# Basics?



## goatiegurl*Oh (Nov 11, 2007)

What all do I need to be teaching my new doeling?

So far I take her out and walk her around a little each day,and brush her,and she doesnt mind her belly,ears,and udder area touched. Hopefully that helps when she kids. Im glad she doesnt kick when I handle her feet or lay down when I lead her,at least she hasn't so far...

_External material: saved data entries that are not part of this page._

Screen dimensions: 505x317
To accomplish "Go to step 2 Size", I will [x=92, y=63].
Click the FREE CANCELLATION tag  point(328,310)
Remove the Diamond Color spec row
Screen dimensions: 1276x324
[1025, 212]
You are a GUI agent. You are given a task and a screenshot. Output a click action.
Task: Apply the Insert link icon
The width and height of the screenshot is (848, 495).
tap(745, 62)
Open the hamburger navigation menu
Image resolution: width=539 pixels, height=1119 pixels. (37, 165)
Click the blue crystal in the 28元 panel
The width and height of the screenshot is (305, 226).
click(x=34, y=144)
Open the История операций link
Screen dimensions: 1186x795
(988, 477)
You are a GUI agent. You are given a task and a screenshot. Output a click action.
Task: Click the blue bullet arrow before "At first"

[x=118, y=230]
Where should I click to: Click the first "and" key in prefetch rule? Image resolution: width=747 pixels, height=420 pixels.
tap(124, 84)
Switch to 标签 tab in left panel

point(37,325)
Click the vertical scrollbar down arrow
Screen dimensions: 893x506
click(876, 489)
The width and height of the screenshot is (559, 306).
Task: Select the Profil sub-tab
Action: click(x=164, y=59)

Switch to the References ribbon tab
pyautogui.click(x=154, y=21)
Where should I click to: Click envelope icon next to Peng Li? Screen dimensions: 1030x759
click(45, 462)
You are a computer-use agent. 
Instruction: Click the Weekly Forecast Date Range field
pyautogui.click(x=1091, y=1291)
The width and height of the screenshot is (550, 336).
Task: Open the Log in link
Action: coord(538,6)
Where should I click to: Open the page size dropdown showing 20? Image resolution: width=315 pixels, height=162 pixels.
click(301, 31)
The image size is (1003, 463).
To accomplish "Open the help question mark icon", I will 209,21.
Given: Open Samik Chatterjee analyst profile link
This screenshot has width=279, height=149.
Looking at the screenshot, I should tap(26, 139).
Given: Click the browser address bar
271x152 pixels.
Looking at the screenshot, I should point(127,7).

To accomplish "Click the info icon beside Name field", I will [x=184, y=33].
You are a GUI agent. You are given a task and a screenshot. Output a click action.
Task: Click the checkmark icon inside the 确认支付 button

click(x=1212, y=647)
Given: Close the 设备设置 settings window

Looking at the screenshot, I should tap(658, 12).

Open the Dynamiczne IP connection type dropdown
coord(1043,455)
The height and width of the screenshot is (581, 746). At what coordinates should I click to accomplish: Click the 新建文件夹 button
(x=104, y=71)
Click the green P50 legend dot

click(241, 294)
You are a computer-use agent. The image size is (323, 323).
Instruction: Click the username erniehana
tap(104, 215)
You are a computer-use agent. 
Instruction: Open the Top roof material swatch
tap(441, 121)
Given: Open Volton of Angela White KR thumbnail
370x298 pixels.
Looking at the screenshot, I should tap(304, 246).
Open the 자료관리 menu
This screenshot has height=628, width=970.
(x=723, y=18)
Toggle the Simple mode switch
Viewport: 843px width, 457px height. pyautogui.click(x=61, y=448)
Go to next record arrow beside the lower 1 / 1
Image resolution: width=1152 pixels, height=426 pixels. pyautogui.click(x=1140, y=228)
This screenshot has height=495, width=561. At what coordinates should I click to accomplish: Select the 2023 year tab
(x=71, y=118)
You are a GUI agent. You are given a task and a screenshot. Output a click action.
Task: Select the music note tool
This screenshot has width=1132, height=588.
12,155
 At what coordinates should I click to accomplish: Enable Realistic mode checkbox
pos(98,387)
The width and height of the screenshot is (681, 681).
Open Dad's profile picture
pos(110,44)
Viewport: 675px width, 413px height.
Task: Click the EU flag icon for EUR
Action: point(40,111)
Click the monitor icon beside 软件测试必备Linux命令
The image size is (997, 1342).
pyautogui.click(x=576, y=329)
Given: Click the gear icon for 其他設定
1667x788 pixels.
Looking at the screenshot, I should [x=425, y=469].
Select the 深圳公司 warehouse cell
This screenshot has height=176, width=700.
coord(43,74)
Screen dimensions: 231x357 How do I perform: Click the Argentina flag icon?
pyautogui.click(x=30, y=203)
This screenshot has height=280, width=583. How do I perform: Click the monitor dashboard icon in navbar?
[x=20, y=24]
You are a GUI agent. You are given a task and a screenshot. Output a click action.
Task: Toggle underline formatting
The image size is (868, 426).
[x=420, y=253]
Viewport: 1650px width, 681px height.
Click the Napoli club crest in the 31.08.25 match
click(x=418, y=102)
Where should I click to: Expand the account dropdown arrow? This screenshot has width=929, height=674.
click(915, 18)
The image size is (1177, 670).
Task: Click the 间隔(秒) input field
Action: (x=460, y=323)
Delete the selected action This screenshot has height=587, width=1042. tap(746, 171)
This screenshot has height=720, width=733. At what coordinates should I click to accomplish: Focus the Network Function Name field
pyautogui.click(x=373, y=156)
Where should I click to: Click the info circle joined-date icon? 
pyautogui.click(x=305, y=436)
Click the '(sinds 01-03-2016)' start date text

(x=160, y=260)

Also,shes still not overly friendly,but getting better,I expect she will get friendlier,but are dam raised kids always less friendly/tame?


----------



## goatiegurl*Oh (Nov 11, 2007)

and what all will I need?

- white shirt (short sleeves ok?)
- white pants or are jeans ok,probably for my fair

I hoped to get to watch a show before then but looks like thats not going to happen,so are there any good videos online of how to show?

Im glad Kissy's being more friendly now.  She jumps up on her stall when she hears my coming and starts baaing. lol Or if Im standing there,and she's started walking up to me when I let her out of her stall,and I can catch her outside now to.


----------



## AlaskaBoers (May 7, 2008)

sounds like she'll be good for showing. remember to pratice setting her up, if she does a good job give her an apple chunk, or banana.


----------



## goatiegurl*Oh (Nov 11, 2007)

ok,thanks


----------



## AlaskaBoers (May 7, 2008)

I don't know if there are any videos, but some camera savvy person (maybe on TGS) could make one? :wink:


----------



## badnewsboers (May 9, 2008)

I know of some boer prepare for show type videos but I don't do dairy so I can't help you with any videos that would apply to you.


----------



## AlaskaBoers (May 7, 2008)

where are the boer ones?


----------



## badnewsboers (May 9, 2008)

I found a video of people showing Lamanchas that might help: 




The Boer ones are more lecture type deals than demonstrations:




























Here is a clip of an actual show: 




It is a wether class though and some kids are bracing which you don't do with bucks.


----------



## goatiegurl*Oh (Nov 11, 2007)

Ok I will have to check those out,thanks.


----------